GeoWave EMR Quickstart Guide: AWS Environment Setup Guide

What you will need

Creating the Cluster

We will be using the GeoWave bootstrap script to provision our cluster. Then we will walk through the CLI commands to download, ingest, analyze and visualize the data.

Bootstrap Scripts

GeoWave currently supports the use of several key/value stores. We provide EMR bootstrap scripts for Accumulo, HBase, and Cassandra and the others are vendor hosted. Choose the appropriate script for the key/value store you’d like to use when setting up your cluster. The bootstrap scripts help to set up GeoWave and your environment. Click on any of the links below to download the script.

These scripts will provide you with everything necessary to complete this guide, but can also be used to setup GeoWave for use in other workflows. There are scripts available for each of the releases of GeoWave going back to 0.9.3. These can be used by replacing /2.0.1/ with the desired release (i.e. /0.9.3/)

We have also provided quickstart scripts that will perform all of the steps in this guide automatically. This will allow you to verify your own steps, or test out other GeoWave commands and features on an already conditioned data set.

If you would prefer to have all of the steps run automatically, please use these bootstrap scripts instead of the ones listed previously:

To use one of the scripts listed above, it must be accessible from an s3 bucket. Because buckets are region specific, you may not be able to use our geowave bucket if your cluster is not deployed in the us-east-1 region. In this case, you will need a personal bucket in your region that contains the desired script. Instructions on creating and uploading to an s3 bucket can be found in the appendices.

AWS CLI Method

This is the basic makeup of the command you will call to create your GeoWave test cluster. All variables, designated as ${VARIABLES}, will need to be be replaced with your individual path, group, value, etc. An explanation of each of the variables is given below the command.

aws emr create-cluster \
--name ${CLUSTER_NAME} \
--instance-groups InstanceGroupType=MASTER,InstanceCount=1,InstanceType=m4.xlarge InstanceGroupType=CORE,InstanceCount=${NUM_WORKERS},InstanceType=m4.xlarge \
--ec2-attributes "KeyName=${YOUR_KEYNAME},SubnetId=${YOUR_SUBNET_ID},EmrManagedMasterSecurityGroup=${YOUR_SECURITY_GROUP},EmrManagedSlaveSecurityGroup=${YOUR_SECURITY_GROUP}" \
--release-label ${EMR_VERSION} \
--applications Name=Hadoop Name=HBase \
--use-default-roles \
--no-auto-terminate \
--bootstrap-actions Path=s3://{Your_Bucket}/{Path_To_Your_Script},Name=Bootstrap_GeoWave \
--tags ${YOUR_TAGNAME} \
--region ${YOUR_REGION} \
  • ${CLUSTER_NAME} - The name you want to show up in the Cluster list in AWS

    • Example: geowave-guide-cluster

  • ${NUM_WORKERS} - The number core/worker nodes you want

    • You will be working with the relatively small amount of data in this walkthrough so we recommend using two

  • ${YOUR_KEYNAME} - The name of the key value pair you want to use for this cluster

    • Example: geowave-guide-keypair

    • If you have not created a keypair for this cluster please follow the steps here.

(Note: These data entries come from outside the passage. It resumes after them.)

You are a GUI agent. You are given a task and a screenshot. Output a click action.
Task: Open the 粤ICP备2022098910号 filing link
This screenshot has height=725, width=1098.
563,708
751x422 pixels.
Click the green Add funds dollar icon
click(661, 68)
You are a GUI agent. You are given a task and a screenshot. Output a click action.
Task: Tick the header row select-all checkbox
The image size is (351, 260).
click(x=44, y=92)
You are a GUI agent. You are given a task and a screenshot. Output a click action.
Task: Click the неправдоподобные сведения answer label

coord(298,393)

  • ${YOUR_SUBNET_ID} - The subnet id linked with your security group(s)

    • Example: subnet-bc123123

    • If you are unsure of which subnet to use please see the VPC (network interface/subnet id) section here.

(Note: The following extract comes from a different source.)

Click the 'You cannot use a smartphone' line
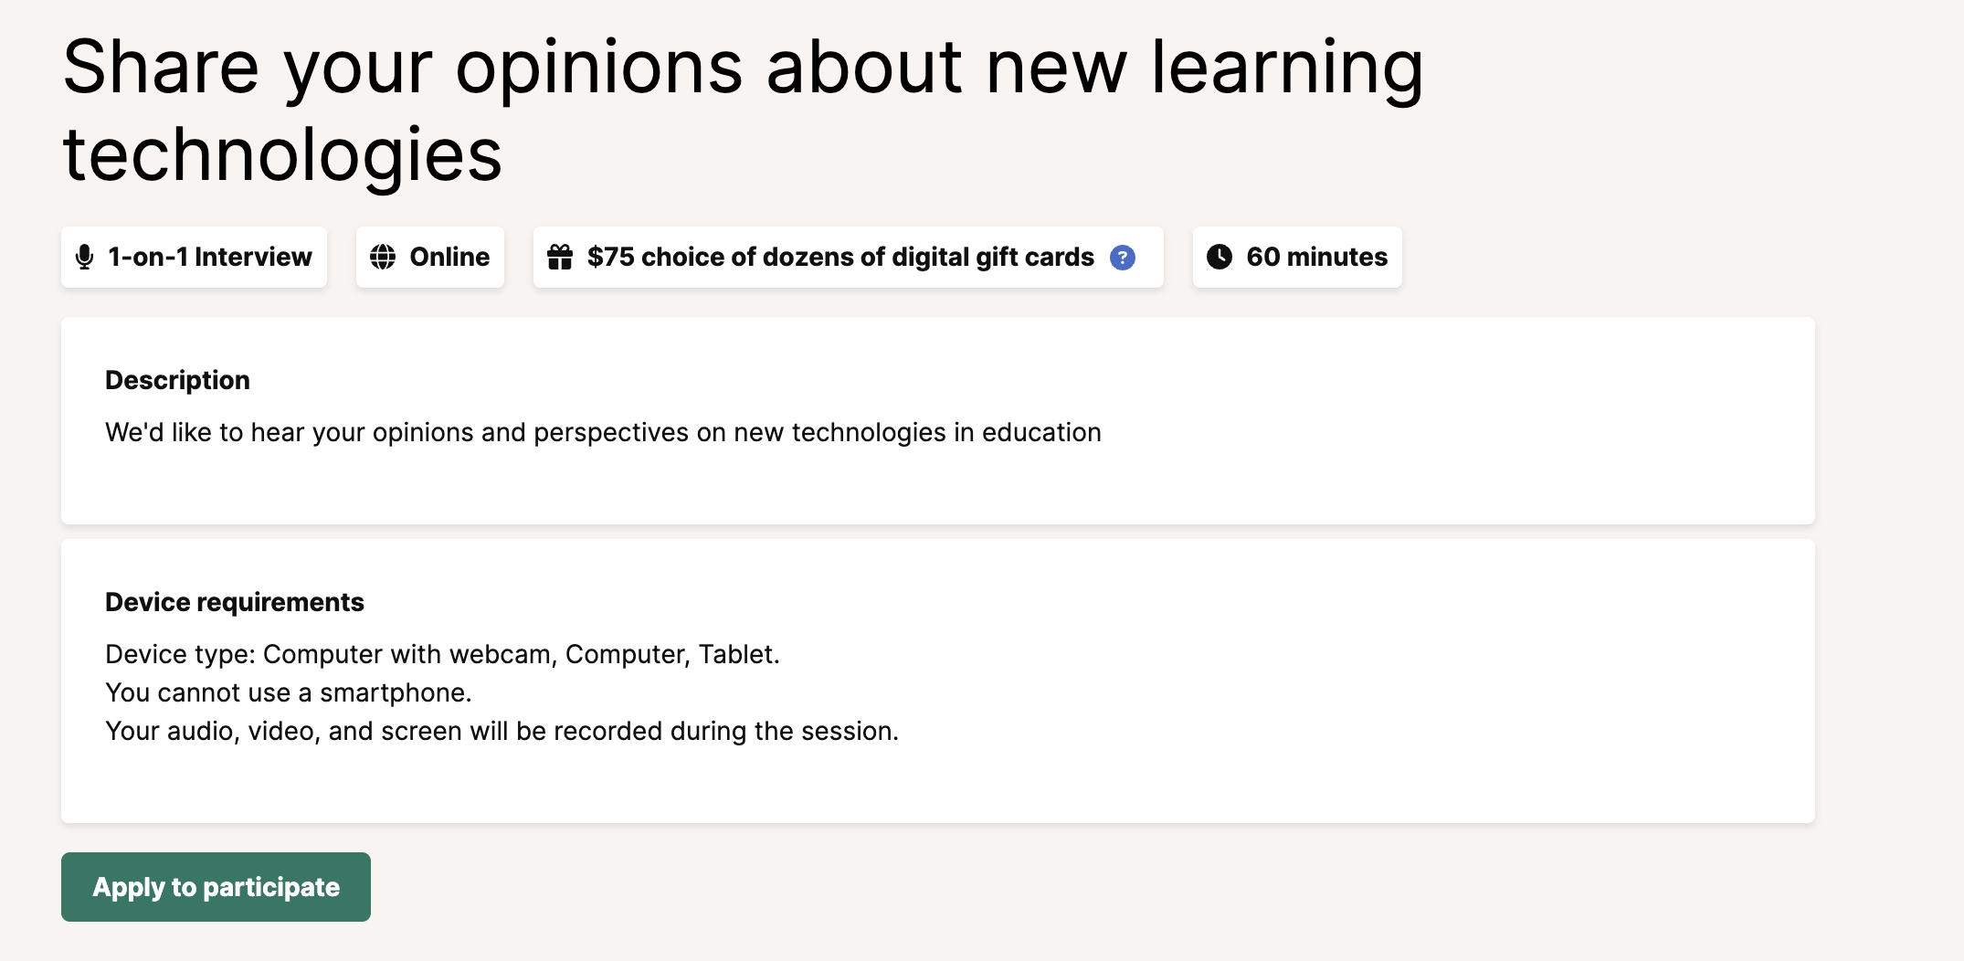Screen dimensions: 1964x961 [x=289, y=692]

  • ${YOUR_SECURITY_GROUP} - This is the security group(s) you want the cluster to be assigned to.

    • Example: sg-1a123456

    • If your AWS EMR account has default security groups setup you can leave the EmrManagedMasterSecurityGroup and EmrManagedSlaveSecurityGroup out of --ec2-attributes

    • If you are unsure of which groups to use here please see the EC2 Security Group section here.

  • ${EMR_VERSION} - The version of EMR that you want to use for your cluster

    • Example: emr-5.7.0

  • ${Your_Bucket} - The name of the bucket that you created in s3. This is the home to your script.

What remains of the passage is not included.